Vibrio is an opportunistic bacteria that needs the right environment to transfer to humans. A cut or small abrasion gives it a pathway to enter, as can a weak immune system. It moves fast, causing redness and blisters while destroying the tissue and infecting the blood stream.
One fisherman, who contracted it by simply standing in the water, was dead 48 hours after the onset of symptoms. Infectious disease specialists along the coast have warned that it can be fatal in 40-50% of those infected.
They compared the findings with those in Nigeria. The Niger Delta, which pumps out some 2.5 million barrels of crude oil per day, has been subject to little government oversight and home to some terrible oil disasters, which we rarely hear about. One study noted that there were more than 7,000 oil spill incidents in a 50 year period. The average yearly oil spill is around 240,000 barrels.
The Niger Delta was once a pristine tropical jungle where humans and animals thrived, but now the quality of life there has taken a substantial hit due to all the oil-related environmental impacts. Not only have issues such as skin lesions, headaches, diarrhea, seizures, violent nausea and fatigue become common, but acute cases of oil poisoning have caused kidney failure and hepatoxicity.
Food availability also suffered a blow, with spills coinciding with a 60% reduction in crops, creating widespread malnutrition. As we all know, malnutrition causes weakened immune systems, especially in children. This combination of food scarcity and a dangerous environment leaves them even more at risk to the oil being dumped into the waters around them.
Over in the USA, those that worked on cleanup efforts during the BP oil spill suffered very similar symptoms as those in Nigeria’s River States.
A civil and governmental settlement provided funds to help clean up the coastline and bring healthcare to those hurt by the spill. However, a pollution report filed just last month showed that one person, walking a very small section of Florida’s beach, was able to collect around 60 tar balls.
Meanwhile, BP is attempting to renege on the contract and settlement agreement it made with local companies, claiming that everything is fine now.
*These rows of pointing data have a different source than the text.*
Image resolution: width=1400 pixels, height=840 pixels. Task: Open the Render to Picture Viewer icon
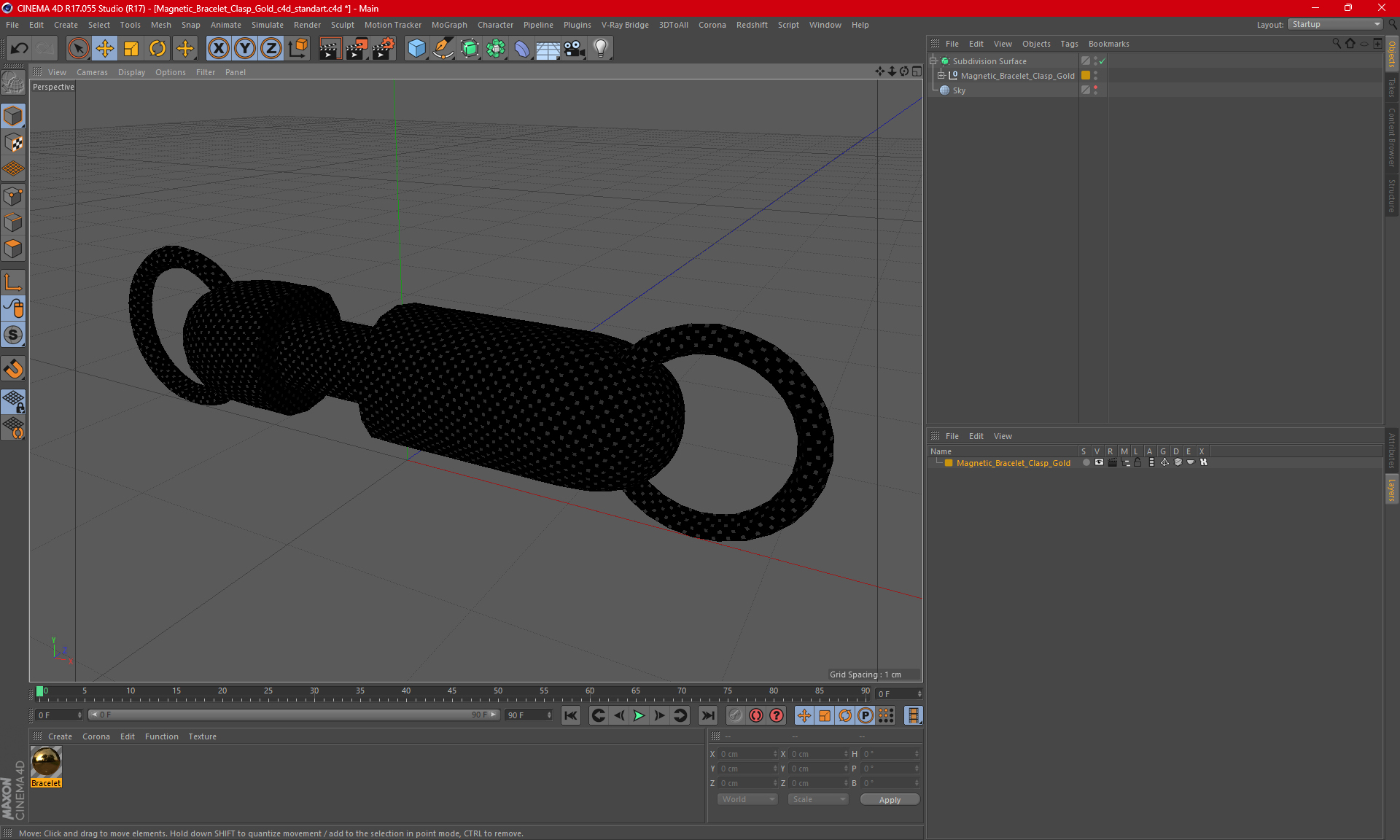[x=356, y=49]
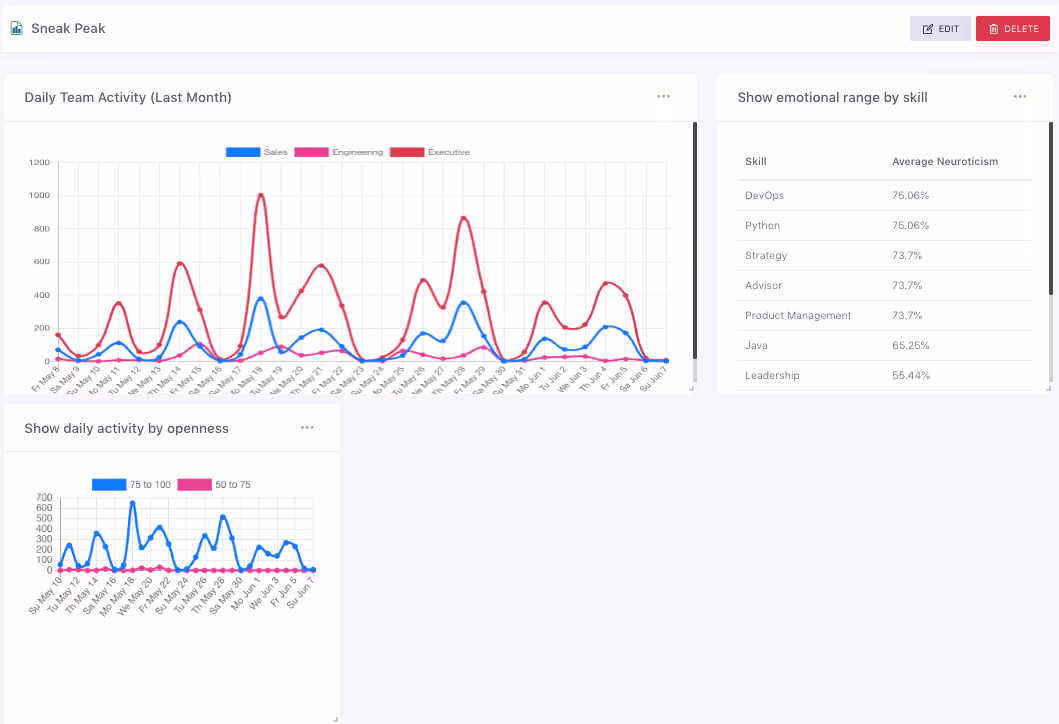This screenshot has height=724, width=1059.
Task: Click the trash icon in Delete button
Action: (993, 29)
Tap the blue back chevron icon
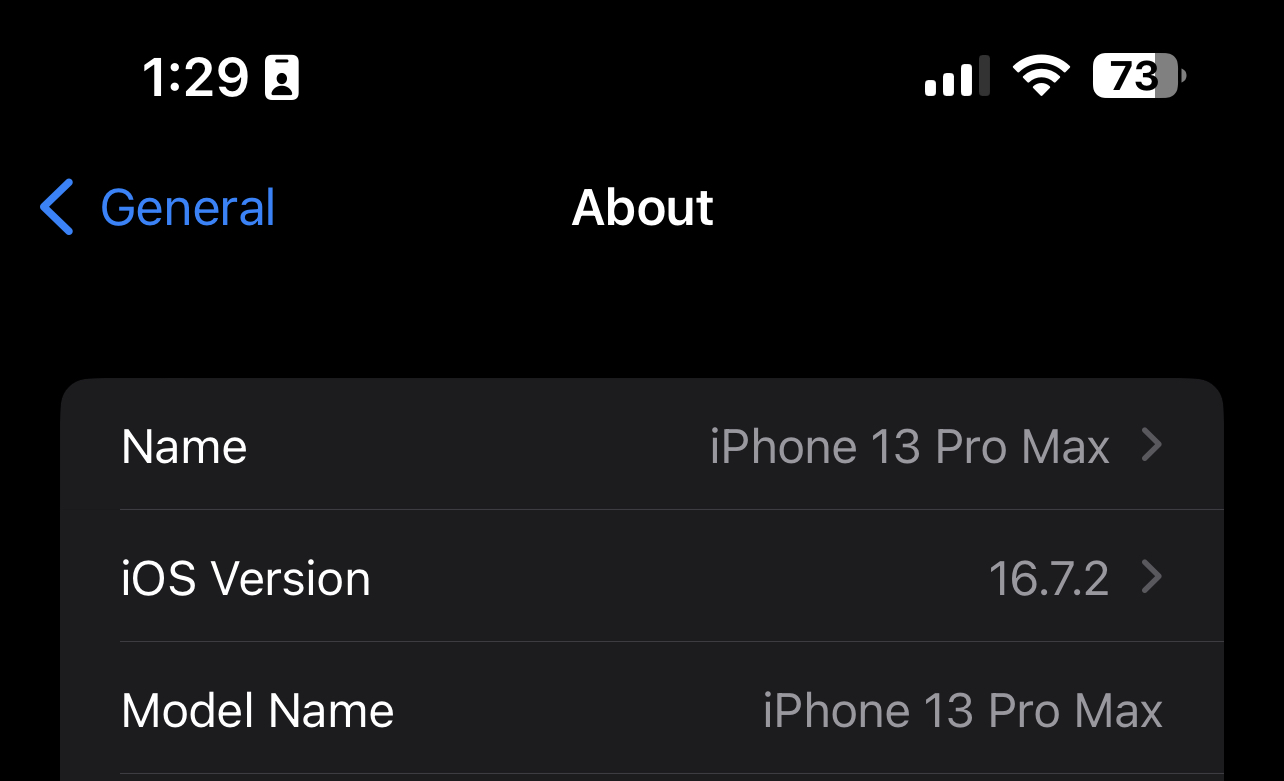 click(x=57, y=207)
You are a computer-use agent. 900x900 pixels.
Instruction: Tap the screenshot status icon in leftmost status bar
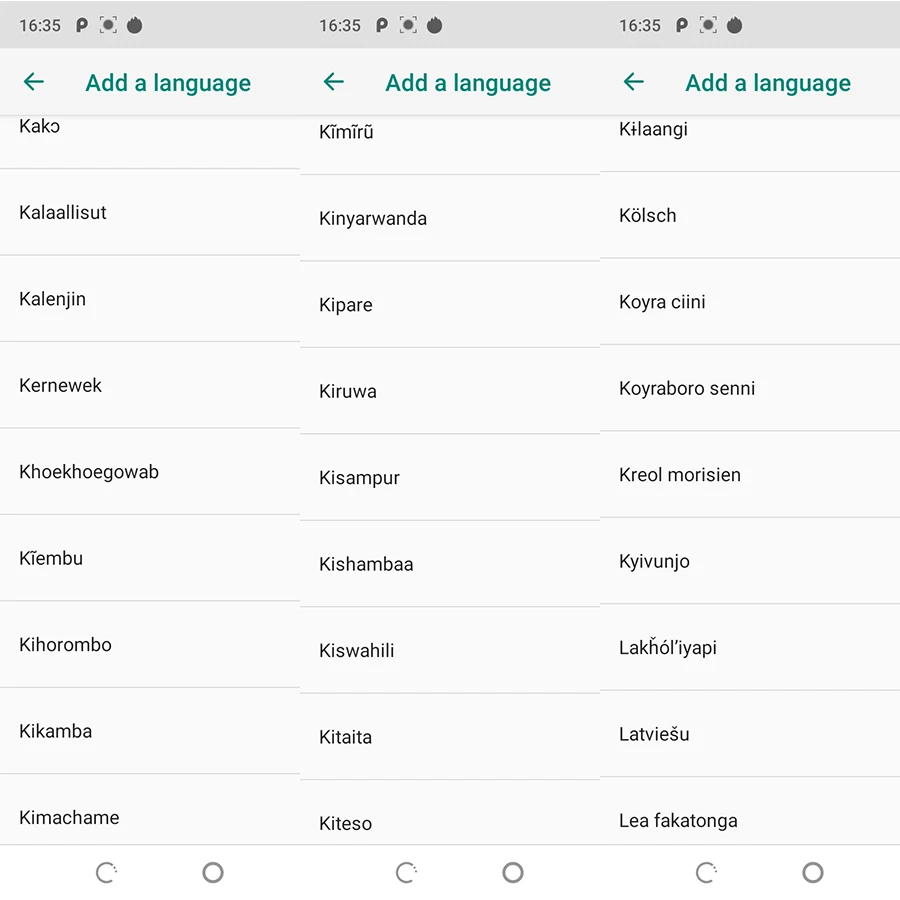tap(108, 25)
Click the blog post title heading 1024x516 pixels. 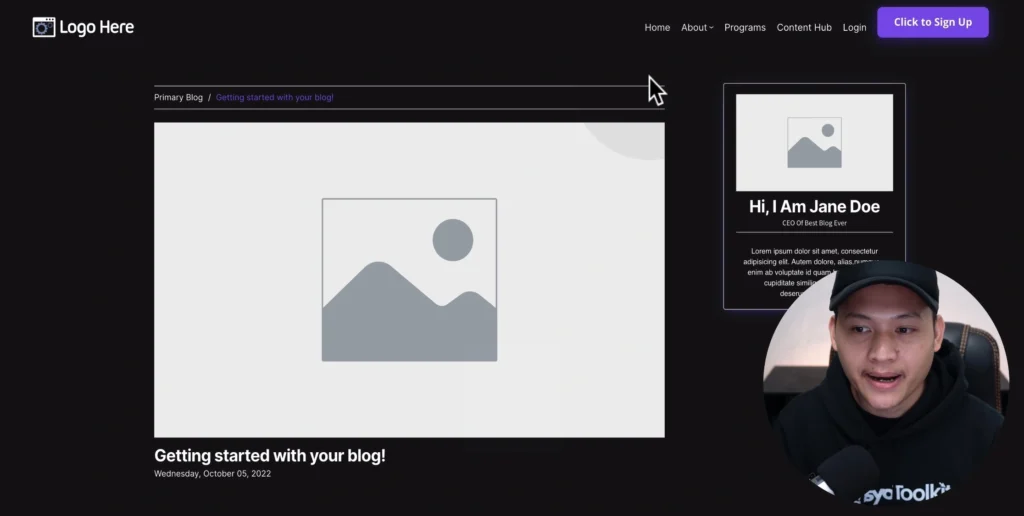point(269,455)
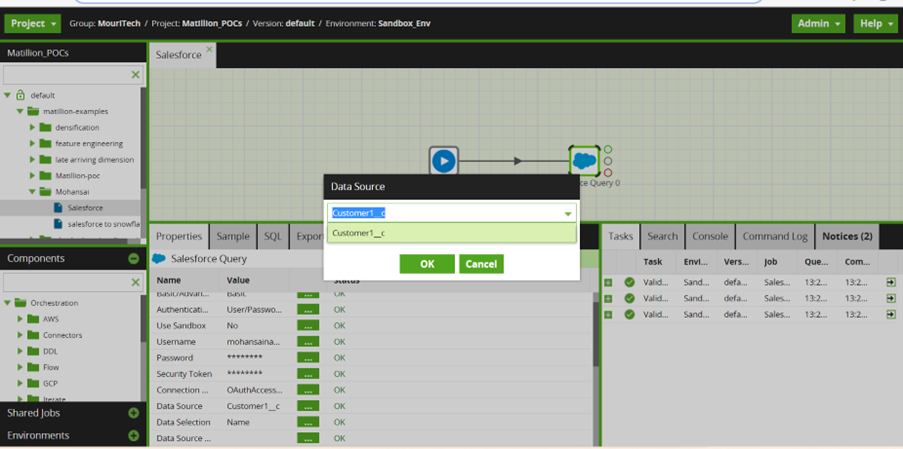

Around the globe, oil companies are responsible for thousands of barrels of oil leaking into our waters and soil. It causes crippling diseases that can become chronic, life-long illnesses and even result in cancer. In the developing world, companies function with near impunity, as they know locals have neither the means nor ability to fight them. In the United States, they use the legal system to try to create loopholes to rescind on their responsibilities.
Considering humans and the local flora and fauna must deal with the repercussions of oil spills for years, oil companies should also be held accountable for the long range effects that victims across the globe are struggling to deal with.